Written request 1 - Please shorten the paragraph beginning "Mark Kerr was a wrestler" in the piece on wrestlers in MMA, keeping its main facts.

Passage to read -
The Greats of MMA and Great Cradles by Ed Ruth
Mixed Martial Arts is one of the fastest growing sports in the world. From it’s inception it has been inclusive to competitors from all over the world. Welcoming every training style to step into a cage and test their skills against another in gritty competition.
Many things have changed over the landscape of MMA in the last 30 years, but one thing seems to be a constant. The most successful fighters in the history of MMA all come from wrestling. So much so that the first ever UFC made sure the only other grappling artist Ken Shamrock was on the other side of the bracket as the organizer’s ringer Royce Gracie.
Fast forward 30 years and the most winning fighters are all wrestlers to start. Matt Hughes who had no D1 level wrestling experience but grew up in the wrestling system of Iowa, became one of the most winning fighters of all time. Why? He wrestled, Shoot through the punches, pick the guy up, slam him next to his corner, and win.
Mark Kerr was a wrestler who beat Randy Couture in 1992 for the NCAA Div. I championship, went on to win the Abu Dhabi Combat Club (ADCC) Two years in a row. With the second time him winning both his weight and the absolute category. Marks Submission skills were not something amazing, but his wrestling was.
Randy Couture is a Hall of famer and two division champions, who wrestled for John Smith at Oklahoma State University. Randy had a long-storied career, that had highlighted his wrestling the whole way.
Dan Henderson the first person to hold two weight division titles at the same time, was known for two things. His overhand right known as the “H-Bomb” and his ability to out wrestle and his opponents and grind them to the ground.

Data rows -
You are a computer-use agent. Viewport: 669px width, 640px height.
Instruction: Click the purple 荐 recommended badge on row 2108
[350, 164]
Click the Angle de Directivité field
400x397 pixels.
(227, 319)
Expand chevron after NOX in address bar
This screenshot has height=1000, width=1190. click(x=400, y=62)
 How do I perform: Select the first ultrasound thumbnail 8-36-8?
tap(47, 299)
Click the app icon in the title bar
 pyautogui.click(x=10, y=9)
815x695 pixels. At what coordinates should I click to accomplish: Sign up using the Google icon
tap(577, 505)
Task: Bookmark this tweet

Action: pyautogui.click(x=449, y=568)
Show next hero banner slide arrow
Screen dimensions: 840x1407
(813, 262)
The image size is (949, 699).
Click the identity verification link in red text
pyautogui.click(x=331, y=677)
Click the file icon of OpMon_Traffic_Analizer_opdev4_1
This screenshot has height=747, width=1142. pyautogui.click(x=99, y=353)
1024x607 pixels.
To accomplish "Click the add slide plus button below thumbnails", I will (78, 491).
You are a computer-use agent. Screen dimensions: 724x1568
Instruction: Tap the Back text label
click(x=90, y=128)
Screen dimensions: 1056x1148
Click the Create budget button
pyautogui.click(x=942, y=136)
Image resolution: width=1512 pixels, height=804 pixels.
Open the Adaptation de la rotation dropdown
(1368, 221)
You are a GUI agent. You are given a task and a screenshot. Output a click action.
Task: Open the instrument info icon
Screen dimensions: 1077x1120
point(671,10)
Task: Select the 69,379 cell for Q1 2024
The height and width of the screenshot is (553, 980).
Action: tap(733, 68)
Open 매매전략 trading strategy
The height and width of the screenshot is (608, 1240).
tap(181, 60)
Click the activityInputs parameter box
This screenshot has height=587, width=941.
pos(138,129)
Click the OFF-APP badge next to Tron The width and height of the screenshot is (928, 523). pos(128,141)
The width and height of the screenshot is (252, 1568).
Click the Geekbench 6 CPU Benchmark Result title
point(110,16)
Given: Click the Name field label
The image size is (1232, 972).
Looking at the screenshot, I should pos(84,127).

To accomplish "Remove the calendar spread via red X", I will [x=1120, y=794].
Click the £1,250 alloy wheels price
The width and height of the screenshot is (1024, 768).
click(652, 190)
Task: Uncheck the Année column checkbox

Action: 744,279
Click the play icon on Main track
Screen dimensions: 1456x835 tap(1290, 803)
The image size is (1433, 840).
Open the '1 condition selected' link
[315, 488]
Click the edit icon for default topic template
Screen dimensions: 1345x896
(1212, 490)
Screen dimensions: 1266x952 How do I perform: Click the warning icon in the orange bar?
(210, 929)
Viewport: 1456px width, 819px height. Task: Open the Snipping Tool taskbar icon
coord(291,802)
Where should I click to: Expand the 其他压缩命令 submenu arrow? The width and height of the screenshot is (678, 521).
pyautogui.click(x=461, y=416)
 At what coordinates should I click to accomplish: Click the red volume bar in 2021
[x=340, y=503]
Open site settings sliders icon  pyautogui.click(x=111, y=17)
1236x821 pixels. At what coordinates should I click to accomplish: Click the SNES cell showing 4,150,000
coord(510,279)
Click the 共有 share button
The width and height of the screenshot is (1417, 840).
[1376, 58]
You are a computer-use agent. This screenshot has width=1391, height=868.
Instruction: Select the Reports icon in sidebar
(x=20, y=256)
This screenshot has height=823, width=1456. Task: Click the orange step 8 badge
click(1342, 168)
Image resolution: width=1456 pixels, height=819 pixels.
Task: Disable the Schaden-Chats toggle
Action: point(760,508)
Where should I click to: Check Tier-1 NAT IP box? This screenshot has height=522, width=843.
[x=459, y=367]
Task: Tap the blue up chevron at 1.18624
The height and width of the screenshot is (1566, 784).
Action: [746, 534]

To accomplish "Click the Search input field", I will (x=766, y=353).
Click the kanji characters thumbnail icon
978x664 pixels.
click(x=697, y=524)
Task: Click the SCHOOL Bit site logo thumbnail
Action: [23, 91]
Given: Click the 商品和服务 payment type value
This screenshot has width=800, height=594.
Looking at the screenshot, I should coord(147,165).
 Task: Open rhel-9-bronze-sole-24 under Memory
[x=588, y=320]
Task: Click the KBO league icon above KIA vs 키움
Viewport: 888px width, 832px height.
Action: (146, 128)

Written request 2 - In the records, take the part that runs from the start through the line containing "click(x=90, y=128)", and give only those lines again with "Instruction" swapped for "Directive". Keep everything else unchanged.

Response 1 - Mark Kerr, a wrestler, beat Randy Couture for the 1992 NCAA Div. I championship. He then won the Abu Dhabi Combat Club (ADCC) two years in a row, and the second time he took both his weight class and the absolute category. His submission skills were not remarkable, but his wrestling was.

Response 2 -
You are a computer-use agent. Viewport: 669px width, 640px height.
Directive: Click the purple 荐 recommended badge on row 2108
[350, 164]
Click the Angle de Directivité field
400x397 pixels.
(227, 319)
Expand chevron after NOX in address bar
This screenshot has height=1000, width=1190. click(x=400, y=62)
 How do I perform: Select the first ultrasound thumbnail 8-36-8?
tap(47, 299)
Click the app icon in the title bar
 pyautogui.click(x=10, y=9)
815x695 pixels. At what coordinates should I click to accomplish: Sign up using the Google icon
tap(577, 505)
Task: Bookmark this tweet

Action: pyautogui.click(x=449, y=568)
Show next hero banner slide arrow
Screen dimensions: 840x1407
(813, 262)
The image size is (949, 699).
Click the identity verification link in red text
pyautogui.click(x=331, y=677)
Click the file icon of OpMon_Traffic_Analizer_opdev4_1
This screenshot has height=747, width=1142. pyautogui.click(x=99, y=353)
1024x607 pixels.
To accomplish "Click the add slide plus button below thumbnails", I will (78, 491).
You are a computer-use agent. Screen dimensions: 724x1568
Directive: Tap the Back text label
click(x=90, y=128)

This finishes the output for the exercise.